■ Input for this task:
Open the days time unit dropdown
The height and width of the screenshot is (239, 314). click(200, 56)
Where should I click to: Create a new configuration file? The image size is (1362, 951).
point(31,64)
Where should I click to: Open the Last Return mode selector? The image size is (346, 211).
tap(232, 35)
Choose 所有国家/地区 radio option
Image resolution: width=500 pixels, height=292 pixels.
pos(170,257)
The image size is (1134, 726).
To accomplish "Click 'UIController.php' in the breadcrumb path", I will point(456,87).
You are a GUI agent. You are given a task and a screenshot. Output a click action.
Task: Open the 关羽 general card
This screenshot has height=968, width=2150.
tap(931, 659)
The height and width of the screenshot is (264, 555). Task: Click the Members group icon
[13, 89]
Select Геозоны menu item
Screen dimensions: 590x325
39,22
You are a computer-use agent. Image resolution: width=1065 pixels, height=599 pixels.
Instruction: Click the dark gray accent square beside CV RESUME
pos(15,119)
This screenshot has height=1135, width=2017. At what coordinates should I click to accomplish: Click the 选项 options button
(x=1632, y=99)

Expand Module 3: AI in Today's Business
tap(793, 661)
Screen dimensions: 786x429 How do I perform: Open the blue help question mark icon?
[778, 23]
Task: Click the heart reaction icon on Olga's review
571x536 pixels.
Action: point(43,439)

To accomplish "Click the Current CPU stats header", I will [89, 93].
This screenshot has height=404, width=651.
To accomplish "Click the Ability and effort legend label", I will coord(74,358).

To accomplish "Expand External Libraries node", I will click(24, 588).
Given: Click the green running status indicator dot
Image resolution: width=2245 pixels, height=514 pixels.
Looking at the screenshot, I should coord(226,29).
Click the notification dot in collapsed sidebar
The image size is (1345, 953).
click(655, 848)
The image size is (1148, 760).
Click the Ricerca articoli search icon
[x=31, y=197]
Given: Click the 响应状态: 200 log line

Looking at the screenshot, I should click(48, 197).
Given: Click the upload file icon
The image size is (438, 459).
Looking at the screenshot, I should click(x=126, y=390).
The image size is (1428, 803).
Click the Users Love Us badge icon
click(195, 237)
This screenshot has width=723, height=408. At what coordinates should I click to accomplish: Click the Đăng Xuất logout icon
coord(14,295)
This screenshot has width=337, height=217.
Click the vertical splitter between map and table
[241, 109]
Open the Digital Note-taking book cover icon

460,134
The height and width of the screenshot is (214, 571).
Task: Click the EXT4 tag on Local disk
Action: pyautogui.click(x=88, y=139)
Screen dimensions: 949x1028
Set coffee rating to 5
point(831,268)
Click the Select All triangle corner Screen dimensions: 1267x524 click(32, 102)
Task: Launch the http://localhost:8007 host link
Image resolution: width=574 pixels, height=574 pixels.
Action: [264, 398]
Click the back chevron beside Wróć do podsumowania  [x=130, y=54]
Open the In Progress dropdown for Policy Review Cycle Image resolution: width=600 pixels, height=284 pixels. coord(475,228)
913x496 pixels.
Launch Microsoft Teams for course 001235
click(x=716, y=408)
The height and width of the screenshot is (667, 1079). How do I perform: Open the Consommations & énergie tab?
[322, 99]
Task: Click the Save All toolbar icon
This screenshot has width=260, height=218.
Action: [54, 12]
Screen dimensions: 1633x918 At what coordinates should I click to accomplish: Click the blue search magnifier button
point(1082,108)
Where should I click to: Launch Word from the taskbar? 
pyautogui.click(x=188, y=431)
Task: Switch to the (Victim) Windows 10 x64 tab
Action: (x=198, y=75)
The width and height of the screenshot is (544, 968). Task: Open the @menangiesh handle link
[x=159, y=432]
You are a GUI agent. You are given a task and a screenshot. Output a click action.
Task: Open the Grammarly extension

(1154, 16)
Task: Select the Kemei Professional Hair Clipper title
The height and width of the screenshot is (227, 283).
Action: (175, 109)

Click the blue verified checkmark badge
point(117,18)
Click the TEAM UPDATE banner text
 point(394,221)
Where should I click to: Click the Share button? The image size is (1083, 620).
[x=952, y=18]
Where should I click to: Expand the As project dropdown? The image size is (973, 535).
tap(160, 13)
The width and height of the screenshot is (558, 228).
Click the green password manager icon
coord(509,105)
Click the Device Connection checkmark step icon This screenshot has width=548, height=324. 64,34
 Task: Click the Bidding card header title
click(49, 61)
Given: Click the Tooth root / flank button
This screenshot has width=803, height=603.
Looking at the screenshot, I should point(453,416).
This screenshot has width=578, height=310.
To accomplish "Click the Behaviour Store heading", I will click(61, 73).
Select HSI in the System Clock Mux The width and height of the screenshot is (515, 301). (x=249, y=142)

■ Task to complete: Repeat the entries above word for word, starting with the line that contains "Where should I click to: Launch" and continuing through the line that contains "coord(509,105)".

■ Exercise result:
Where should I click to: Launch Word from the taskbar? 
pyautogui.click(x=188, y=431)
Task: Switch to the (Victim) Windows 10 x64 tab
Action: (x=198, y=75)
The width and height of the screenshot is (544, 968). Task: Open the @menangiesh handle link
[x=159, y=432]
You are a GUI agent. You are given a task and a screenshot. Output a click action.
Task: Open the Grammarly extension

(1154, 16)
Task: Select the Kemei Professional Hair Clipper title
The height and width of the screenshot is (227, 283).
Action: (175, 109)

Click the blue verified checkmark badge
point(117,18)
Click the TEAM UPDATE banner text
 point(394,221)
Where should I click to: Click the Share button? The image size is (1083, 620).
[x=952, y=18]
Where should I click to: Expand the As project dropdown? The image size is (973, 535).
tap(160, 13)
The width and height of the screenshot is (558, 228).
Click the green password manager icon
coord(509,105)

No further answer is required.